Around the same time, on another continent, American conservationist Madison Grant founded the Bronx Zoo and several national parks. He also wrote The Passing of the Great Race, a book that Adolf Hitler greatly admired. Grant dedicated his life to saving endangered species, a passion which he extended to his own white race – for him, eugenics and conservation were two sides of the same coin, both preserving as much of the old America as possible.

Skipping forward to the 1980s, Karlo Pentii Linkola expressed admiration for the Nazis while addressing the Green Party in Finland. The Finnish Forest conservationists argued that the solution to environmental degradation lay in stopping overpopulation. Linkola is a proponent of “life-boat ethics,” an ethics that prefers to save a few lives rather than trying to get everyone on board because there are only limited resources.

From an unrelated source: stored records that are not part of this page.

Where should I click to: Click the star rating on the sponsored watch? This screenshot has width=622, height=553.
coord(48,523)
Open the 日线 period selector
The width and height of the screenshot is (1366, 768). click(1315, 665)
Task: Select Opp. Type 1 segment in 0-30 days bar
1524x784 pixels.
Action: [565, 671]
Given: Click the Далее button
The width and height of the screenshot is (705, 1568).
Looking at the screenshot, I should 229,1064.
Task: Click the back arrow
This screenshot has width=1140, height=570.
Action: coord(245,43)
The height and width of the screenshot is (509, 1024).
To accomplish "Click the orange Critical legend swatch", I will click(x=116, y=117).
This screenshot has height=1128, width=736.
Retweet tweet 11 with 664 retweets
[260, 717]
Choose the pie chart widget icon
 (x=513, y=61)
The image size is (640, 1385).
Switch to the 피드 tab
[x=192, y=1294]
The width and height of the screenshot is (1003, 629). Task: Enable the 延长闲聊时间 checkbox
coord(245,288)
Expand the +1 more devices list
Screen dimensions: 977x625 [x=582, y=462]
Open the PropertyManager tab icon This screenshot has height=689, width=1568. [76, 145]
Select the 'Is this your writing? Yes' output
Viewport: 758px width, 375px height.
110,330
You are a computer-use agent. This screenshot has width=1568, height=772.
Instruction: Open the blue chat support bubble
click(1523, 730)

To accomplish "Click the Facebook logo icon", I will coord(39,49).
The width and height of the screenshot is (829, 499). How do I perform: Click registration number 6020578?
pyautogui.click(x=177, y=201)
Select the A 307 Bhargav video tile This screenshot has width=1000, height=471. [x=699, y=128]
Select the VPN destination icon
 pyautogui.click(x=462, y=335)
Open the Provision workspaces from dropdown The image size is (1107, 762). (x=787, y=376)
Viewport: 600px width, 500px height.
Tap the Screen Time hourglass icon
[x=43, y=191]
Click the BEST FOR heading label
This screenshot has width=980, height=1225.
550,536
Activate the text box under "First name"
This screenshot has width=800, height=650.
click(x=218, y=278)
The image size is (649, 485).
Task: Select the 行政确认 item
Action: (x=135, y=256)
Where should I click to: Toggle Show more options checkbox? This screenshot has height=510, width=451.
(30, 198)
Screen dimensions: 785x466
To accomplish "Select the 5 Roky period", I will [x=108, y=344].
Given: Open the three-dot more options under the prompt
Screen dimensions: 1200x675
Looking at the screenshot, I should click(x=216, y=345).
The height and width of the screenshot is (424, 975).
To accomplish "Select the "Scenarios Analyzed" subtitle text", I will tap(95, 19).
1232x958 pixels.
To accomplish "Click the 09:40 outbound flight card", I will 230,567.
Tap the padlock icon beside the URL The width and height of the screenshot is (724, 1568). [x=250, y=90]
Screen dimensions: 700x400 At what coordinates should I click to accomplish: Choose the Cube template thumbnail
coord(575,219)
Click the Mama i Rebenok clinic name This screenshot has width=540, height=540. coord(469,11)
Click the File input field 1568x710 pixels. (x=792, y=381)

In the same decade, deep ecology emerged as a movement, with a focus on population control that sometimes made the movement susceptible to fascist appropriation. Earth First! founder David Foreman claimed to see famine as a welcome means of depopulation. Similarly, a deep ecologist named Christopher Manes lauded the AIDS crisis as an opportunity for nature to re-balance. Although it is possible to interpret deep ecology progressively, some proponents have certainly used language that leave the movement open to accusations of misanthropy and fascism.

The threat of eco-fascism today

Some eco-fascists actively claim the label, and the most likely place to encounter it is online. On social media and online discussion platforms, eco-fascists often use tree, mountain, and earth emojis in their name. Some use a symbol associated with neo-Nazism, the “life” rune which Heinrich Himmler used to signal Lebensraum – the idealised soil of that ‘blood and soil’ equation.

However, these sentiments concerning racial purity and the destruction of nature are not limited to online forums, and they have been used to justify terrorist attacks, including the recent mass shooting in Buffalo this year, and in El Paso, Texas in 2019.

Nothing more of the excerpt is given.